Doug Sutherland
Doug Sutherland, "Drawing for a Computer Model", 2008.
Artist Statement:
Growing up on the gulf coast of Florida with an artist illustrator father has had a major impact on the style and subject of the work that I do. My father’s medium of preference was watercolor and he loved the work of Winslow Homer. I grew up in a house with walls covered with Homeresque paintings. He also kept elaborate visual files, which he often used as reference for his work. As I grew older and my interest in the arts grew, I would look through his files for inspiration.

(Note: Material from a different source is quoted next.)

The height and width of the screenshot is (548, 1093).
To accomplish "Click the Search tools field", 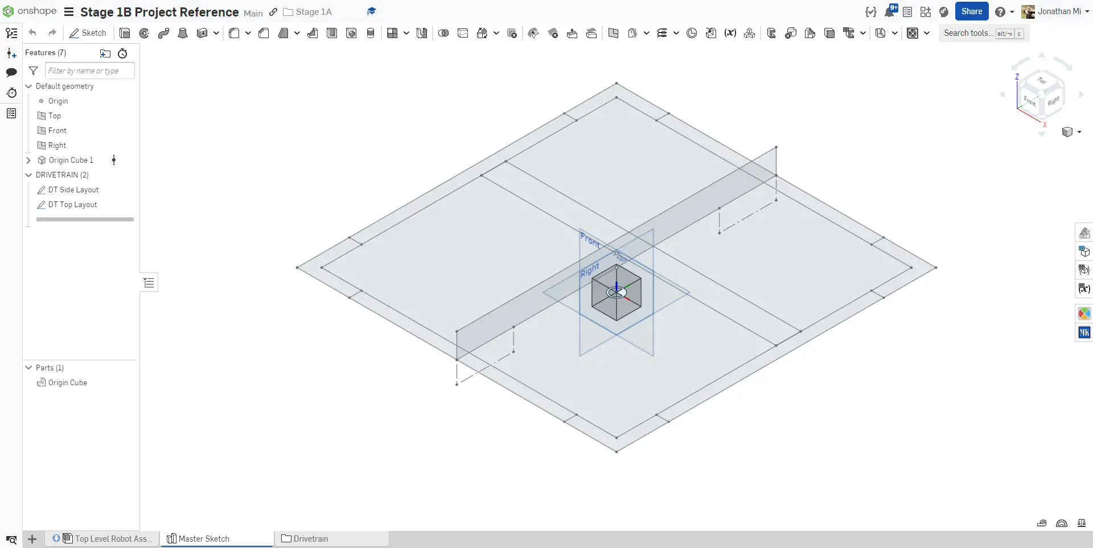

While attending graduate school at the Florida State University, I became interested in the work being done by the photorealist painters, but felt that there was something lacking in the subject matter of these artists. What was missing was being expressed by the European performance artists of the time. So I went about try to combine the technical style of the photorealists and the emotion of the performance artists. I saw a photograph of a performance done in Tokyo by an artist who hung himself with fishhooks. So I decided to do a portrait of myself stretching my face with “S” hooks. I need something for the background behind my figure. I looked in my father’s files and in a folder labeled “Art Modern,” I found a reproduction of Hieronymus Bosch’s Garden of Earthly Delights. This work dates back around five hundred years ago, so I though to myself, what make a piece like this so timeless.
This has made a lasting impression on me and has shape much of how I choose the subject matter for my work. I try to use subjects and images, sometimes from “Art History,” that are archetypal and timeless and blend them with subjects and images that have personal meaning and personal value, with a little social satire thrown in sometimes. In essence I try to marry the personal and universal, in an attempt to create works that hopefully are as interesting and relevant at the time they are made as they will be several hundred years from now.